On Sat, 20 Oct 2001, Frank Coluccio wrote:
Lest we forget, there were considerable problems bringing certain IXs back on line that were in the affected zone back on line for a over a week after the day of the attacks, due to problems assoicated with on-site power generation. But ignoring those exceptions...
I remember them, and included them in my NANOG presentation. But if you compare the NYSE restoration (with the full faith, credit and Presidential order) versus no-name carrier hotel restoration things aren't straightforward. Even with the diversion of Verizon's resources to the NYSE, the carrier hotels got back on-line darn quick. I mapped out all the CLEC facilities I know about in lower manhattan. Some are very close to the WTC complex, others are far away. Some were damaged, some weren't. That's the point of diversity. A couple of CLECs suffered damage even worse than Verizon. One CLEC's POP is gone. It was pretty much luck of the draw what was damaged. The damage isn't a reflection on the quality of any provider. But if I'm a network manager, my concern isn't assessing blame but getting my network back online as quick as possible. What is the best assurance I can get my network online (assuming my own building wasn't destroyed)? The best bet seems to be buildings with multiple carriers.
Has anyone assessed the level of risk that exists to the 'Net due to the high levels of traffic concentration at 60 Hudson. Or, 1 Wilshire in LA, for that matter? Curious.

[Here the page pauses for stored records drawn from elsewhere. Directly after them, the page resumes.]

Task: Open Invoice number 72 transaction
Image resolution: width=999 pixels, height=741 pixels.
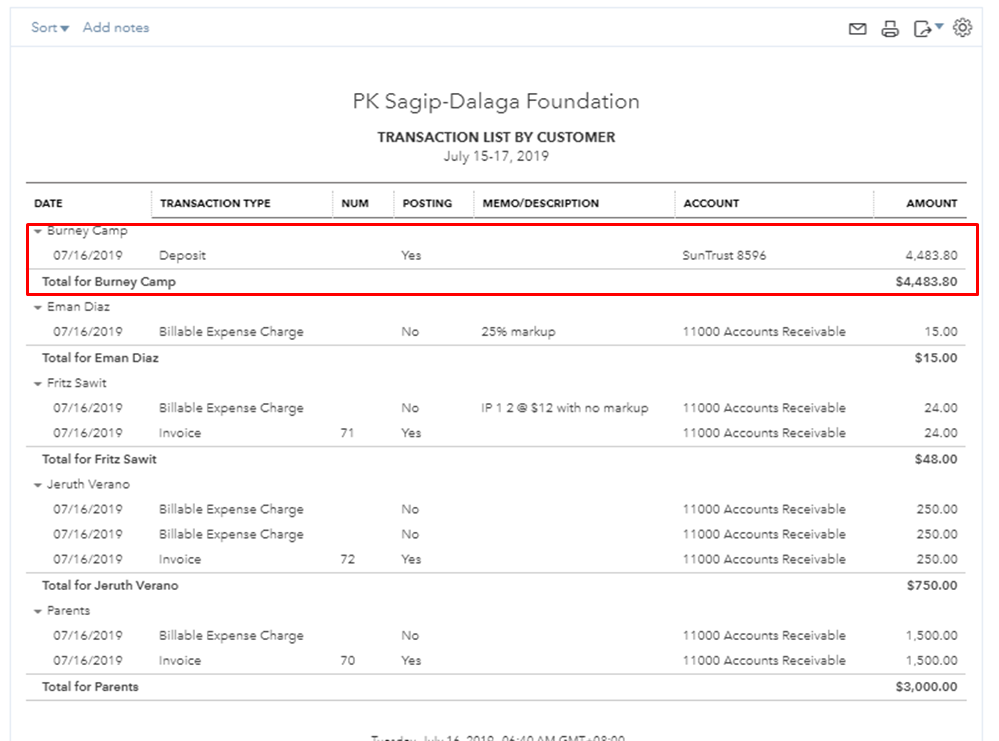Action: 180,560

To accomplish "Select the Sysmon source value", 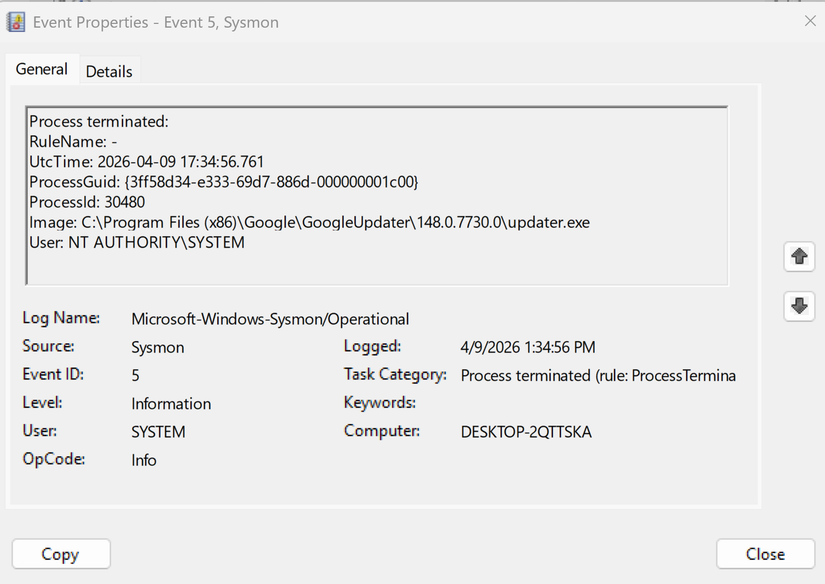I will coord(155,346).
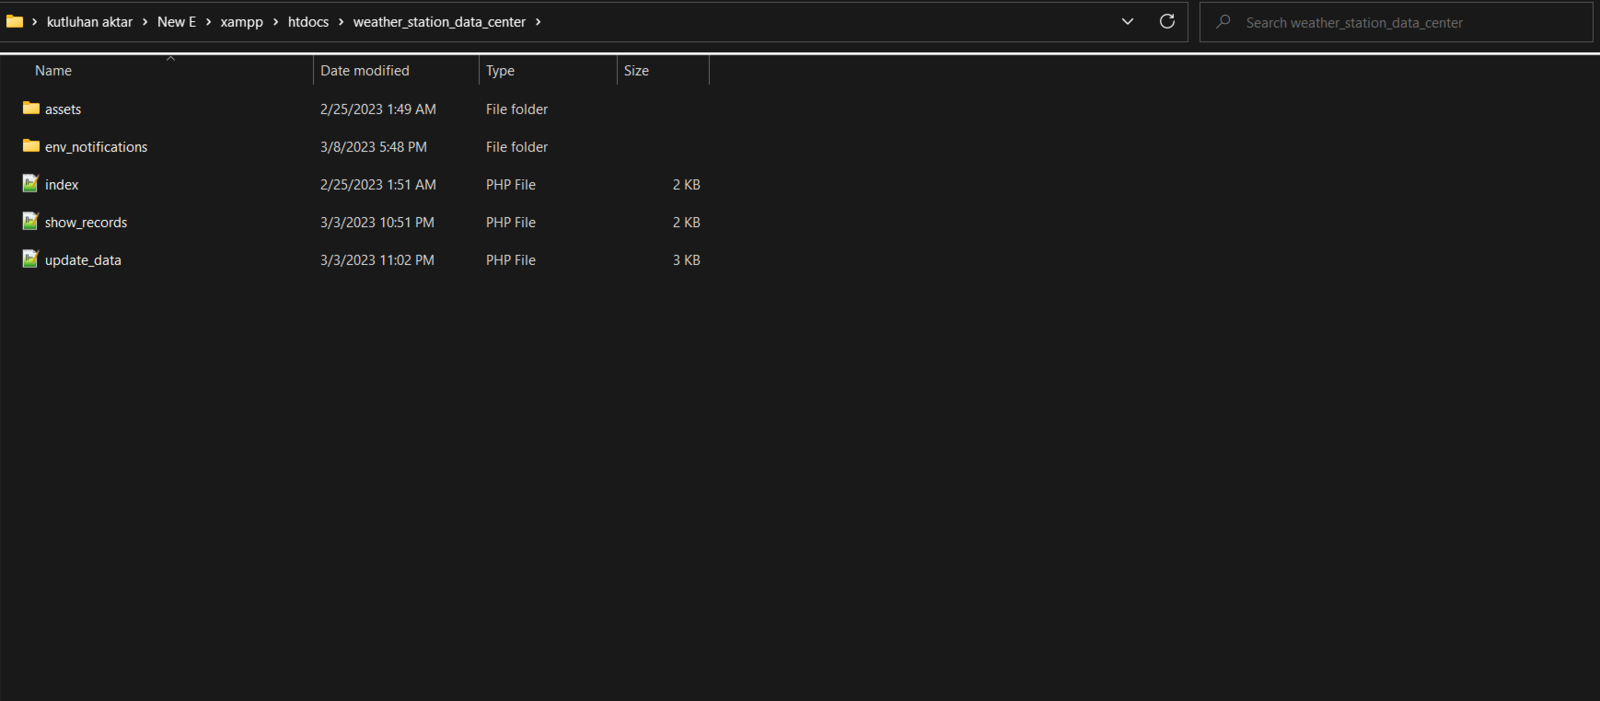1600x701 pixels.
Task: Select the env_notifications folder icon
Action: click(31, 146)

As Yogi Berra said, "Nobody goes there anymore; it's too crowded." Honestly, the data doesn't exist, so if anyone claims they have its just a wild guess. Given that, here is a wild guess. Historically, based upon previous accidents and failures of major exchange points, failures of "national" exchange points cause the least problems. The loss of one or two national exchange points (there has been a dual failure in the past) caused lots of traffic on NANOG. But the traffic kept flowing. National exchange points tend to be bright, shiny beacons. Everyone is (or should be) aware of the risk and engineer their network with that knowledge. Operator error and software bugs still cause the worst problems. The worst physical failures have been in locations where no one realized the risk existed.